12 de agosto de 2012

Noite que não me cala


Comecei. Não, espera. Pensei melhor por um tempo melhor. Calma, eu chego lá. Vou relembrar e adiantar, pois tudo o que me resta é ir. E a vida? Sim, a vida. Ela e suas surpresas. Também te seguem? Somos iguais, mas diferentes. Já diziam por aí que esperança não morre. Espera, ela morre, mas por último certo? E se ela morresse primeiro, o barco afundaria. Não vou falar mal, mas vou dizer o que te faz bem. Se a verdade te faz bem, prossigo. Não, eu paro.
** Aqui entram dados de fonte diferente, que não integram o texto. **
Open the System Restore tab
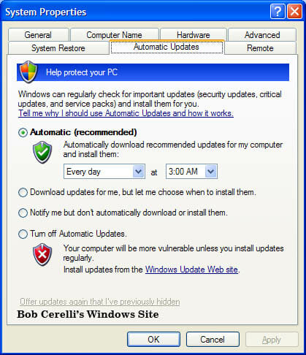pyautogui.click(x=58, y=48)
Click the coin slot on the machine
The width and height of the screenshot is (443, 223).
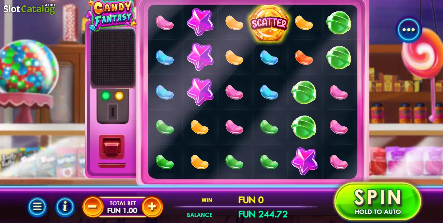113,112
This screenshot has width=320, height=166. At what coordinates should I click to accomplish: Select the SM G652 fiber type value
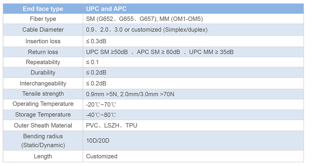145,19
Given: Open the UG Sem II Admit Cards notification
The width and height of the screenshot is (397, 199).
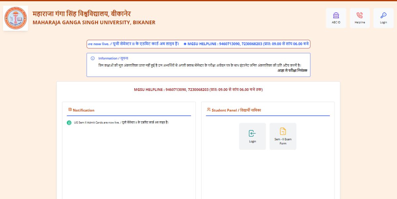Looking at the screenshot, I should (121, 122).
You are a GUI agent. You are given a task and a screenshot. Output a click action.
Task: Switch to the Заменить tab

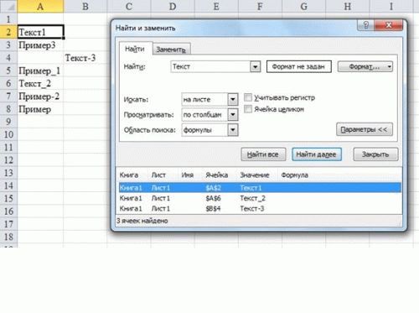coord(171,50)
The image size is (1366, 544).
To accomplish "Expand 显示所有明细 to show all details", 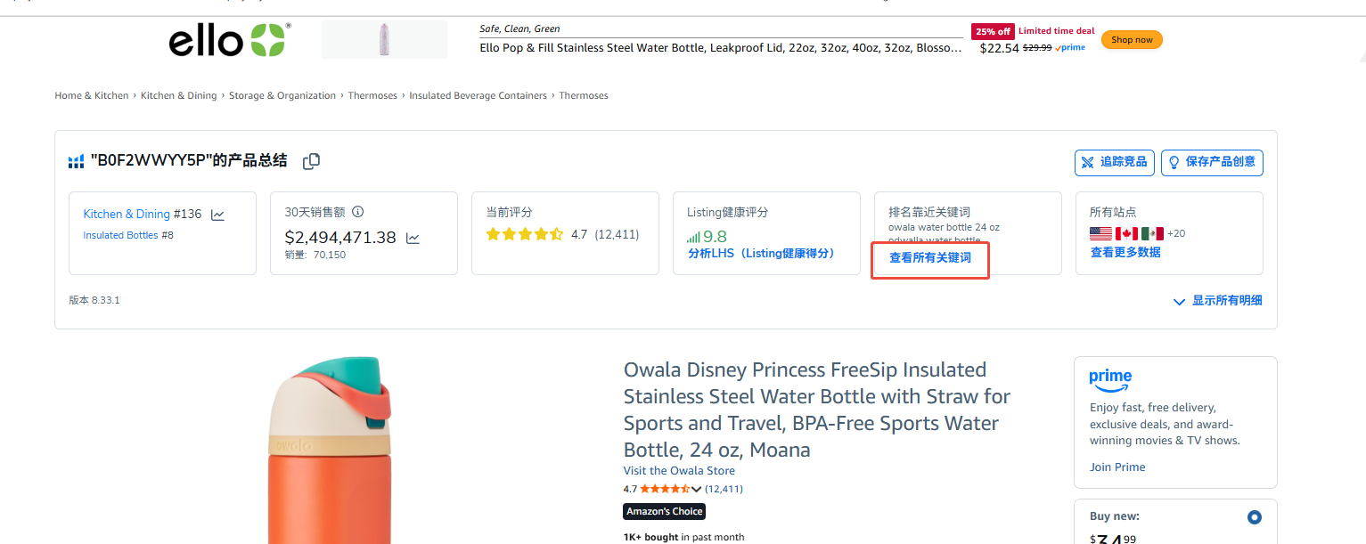I will (x=1218, y=301).
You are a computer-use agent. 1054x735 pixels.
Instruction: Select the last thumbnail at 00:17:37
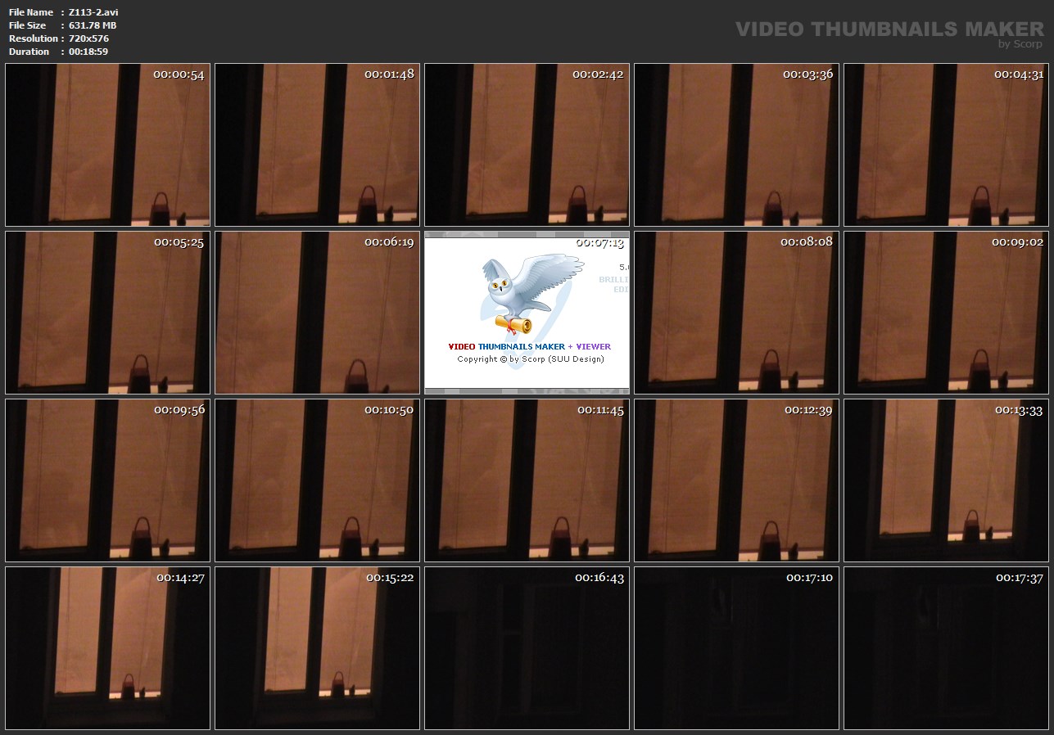(x=946, y=648)
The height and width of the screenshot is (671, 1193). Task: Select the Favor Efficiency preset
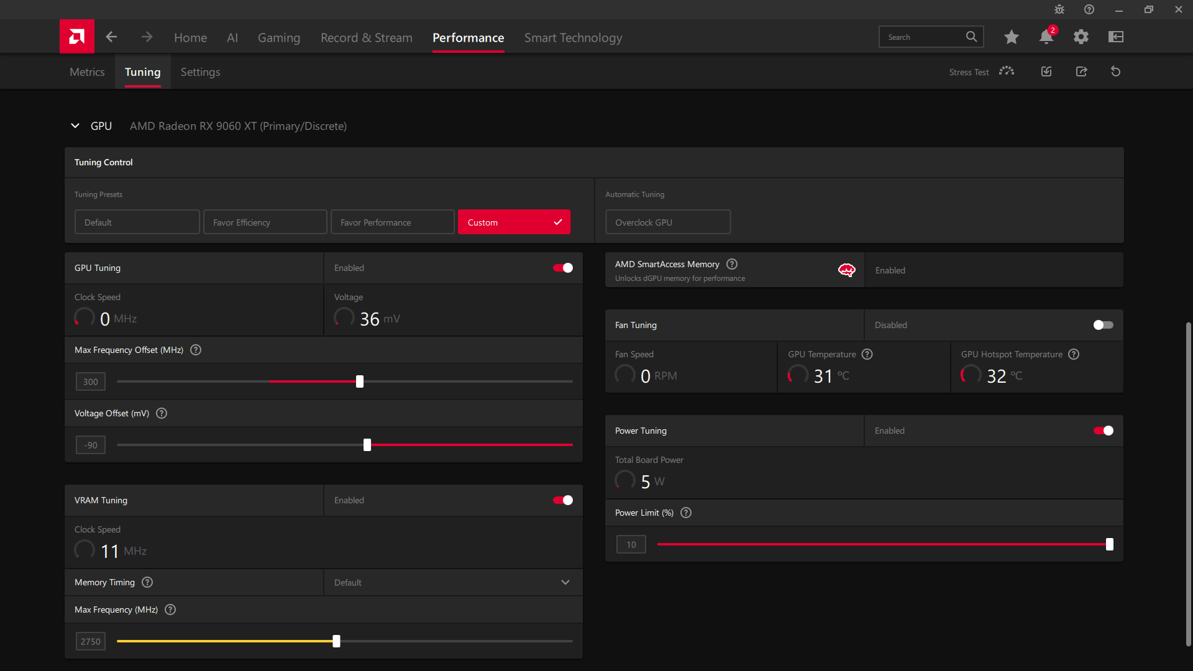coord(265,222)
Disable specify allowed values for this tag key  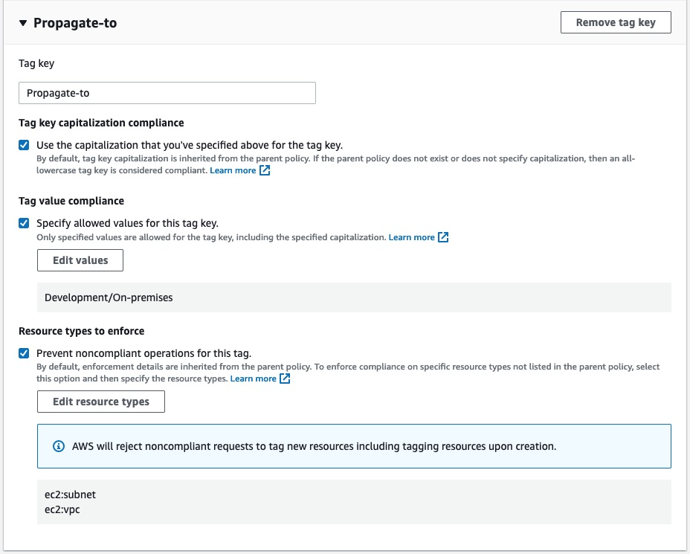(23, 223)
Vamos pensar porque tem muita gente que quer amar. Amar? Achei que não iria falar sobre isso. Vou? Sim, um pouco. Talvez eu erre ou acerte por você também amar. Não ama mais? Aquilo lá era amor? Sim, era. Amor de bandejas, amor de cervejas. Amor de carinho, amor de dar-se até o último suspirinho. Verdade não é? Que você ainda continua esperando e por isso continua suspirando. Um dia vai entregar-se e vai sobreviver. O barco não afundou porque a esperança é a última e você é o primeiro. Enxergue de novo. Observe, veja. Cuide dos detalhes. Faça amor, entregue a vida e viva. Agora eu começo e não paro mais. Juro que vou até o fim, porque de amor meu bem eu só vivo assim. Entre nexos e anexos. Entre cabeças e tijolos, barros e águas. Uma mente disposta nada pára.